DATASET RECORDS =>

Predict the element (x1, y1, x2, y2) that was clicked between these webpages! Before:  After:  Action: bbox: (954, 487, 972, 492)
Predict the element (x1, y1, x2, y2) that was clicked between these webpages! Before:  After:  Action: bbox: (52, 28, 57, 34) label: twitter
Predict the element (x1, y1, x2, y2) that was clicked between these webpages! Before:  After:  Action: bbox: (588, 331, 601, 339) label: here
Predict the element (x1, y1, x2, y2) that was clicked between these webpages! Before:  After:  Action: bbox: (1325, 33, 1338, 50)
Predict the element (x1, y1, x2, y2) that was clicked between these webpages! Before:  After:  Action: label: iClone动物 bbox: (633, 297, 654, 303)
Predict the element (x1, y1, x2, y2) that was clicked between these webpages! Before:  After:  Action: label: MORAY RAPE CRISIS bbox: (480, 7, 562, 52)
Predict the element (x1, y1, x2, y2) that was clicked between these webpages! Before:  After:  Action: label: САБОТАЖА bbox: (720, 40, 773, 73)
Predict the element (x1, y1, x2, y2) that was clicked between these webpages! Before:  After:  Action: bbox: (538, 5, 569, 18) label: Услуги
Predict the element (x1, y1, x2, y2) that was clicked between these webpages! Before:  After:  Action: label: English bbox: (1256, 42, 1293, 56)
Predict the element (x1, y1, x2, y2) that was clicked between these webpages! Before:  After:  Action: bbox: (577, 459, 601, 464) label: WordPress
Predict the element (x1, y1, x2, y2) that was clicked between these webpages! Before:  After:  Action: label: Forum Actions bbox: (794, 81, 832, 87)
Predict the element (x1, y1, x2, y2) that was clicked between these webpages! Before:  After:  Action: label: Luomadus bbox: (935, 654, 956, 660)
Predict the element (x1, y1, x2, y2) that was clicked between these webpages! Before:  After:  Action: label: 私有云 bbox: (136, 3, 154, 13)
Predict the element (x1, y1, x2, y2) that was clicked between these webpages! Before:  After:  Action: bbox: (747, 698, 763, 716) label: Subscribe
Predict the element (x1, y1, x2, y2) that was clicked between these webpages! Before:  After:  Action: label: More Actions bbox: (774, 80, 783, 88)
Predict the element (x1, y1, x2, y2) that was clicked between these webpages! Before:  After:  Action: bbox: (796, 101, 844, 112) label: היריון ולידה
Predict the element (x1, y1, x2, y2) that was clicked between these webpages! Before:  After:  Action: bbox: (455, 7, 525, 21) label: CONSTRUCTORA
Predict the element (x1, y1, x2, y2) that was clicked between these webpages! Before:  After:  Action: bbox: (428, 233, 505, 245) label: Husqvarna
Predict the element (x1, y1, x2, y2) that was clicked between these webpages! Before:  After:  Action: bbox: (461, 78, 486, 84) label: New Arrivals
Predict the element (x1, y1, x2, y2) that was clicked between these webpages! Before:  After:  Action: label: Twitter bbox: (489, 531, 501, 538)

WHAT THE TASK REQUIRES => Reproduce every line of the data above verbatim, keeping the original order.

RESULT OF THE EXERCISE =>
Predict the element (x1, y1, x2, y2) that was clicked between these webpages! Before:  After:  Action: bbox: (954, 487, 972, 492)
Predict the element (x1, y1, x2, y2) that was clicked between these webpages! Before:  After:  Action: bbox: (52, 28, 57, 34) label: twitter
Predict the element (x1, y1, x2, y2) that was clicked between these webpages! Before:  After:  Action: bbox: (588, 331, 601, 339) label: here
Predict the element (x1, y1, x2, y2) that was clicked between these webpages! Before:  After:  Action: bbox: (1325, 33, 1338, 50)
Predict the element (x1, y1, x2, y2) that was clicked between these webpages! Before:  After:  Action: label: iClone动物 bbox: (633, 297, 654, 303)
Predict the element (x1, y1, x2, y2) that was clicked between these webpages! Before:  After:  Action: label: MORAY RAPE CRISIS bbox: (480, 7, 562, 52)
Predict the element (x1, y1, x2, y2) that was clicked between these webpages! Before:  After:  Action: label: САБОТАЖА bbox: (720, 40, 773, 73)
Predict the element (x1, y1, x2, y2) that was clicked between these webpages! Before:  After:  Action: bbox: (538, 5, 569, 18) label: Услуги
Predict the element (x1, y1, x2, y2) that was clicked between these webpages! Before:  After:  Action: label: English bbox: (1256, 42, 1293, 56)
Predict the element (x1, y1, x2, y2) that was clicked between these webpages! Before:  After:  Action: bbox: (577, 459, 601, 464) label: WordPress
Predict the element (x1, y1, x2, y2) that was clicked between these webpages! Before:  After:  Action: label: Forum Actions bbox: (794, 81, 832, 87)
Predict the element (x1, y1, x2, y2) that was clicked between these webpages! Before:  After:  Action: label: Luomadus bbox: (935, 654, 956, 660)
Predict the element (x1, y1, x2, y2) that was clicked between these webpages! Before:  After:  Action: label: 私有云 bbox: (136, 3, 154, 13)
Predict the element (x1, y1, x2, y2) that was clicked between these webpages! Before:  After:  Action: bbox: (747, 698, 763, 716) label: Subscribe
Predict the element (x1, y1, x2, y2) that was clicked between these webpages! Before:  After:  Action: label: More Actions bbox: (774, 80, 783, 88)
Predict the element (x1, y1, x2, y2) that was clicked between these webpages! Before:  After:  Action: bbox: (796, 101, 844, 112) label: היריון ולידה
Predict the element (x1, y1, x2, y2) that was clicked between these webpages! Before:  After:  Action: bbox: (455, 7, 525, 21) label: CONSTRUCTORA
Predict the element (x1, y1, x2, y2) that was clicked between these webpages! Before:  After:  Action: bbox: (428, 233, 505, 245) label: Husqvarna
Predict the element (x1, y1, x2, y2) that was clicked between these webpages! Before:  After:  Action: bbox: (461, 78, 486, 84) label: New Arrivals
Predict the element (x1, y1, x2, y2) that was clicked between these webpages! Before:  After:  Action: label: Twitter bbox: (489, 531, 501, 538)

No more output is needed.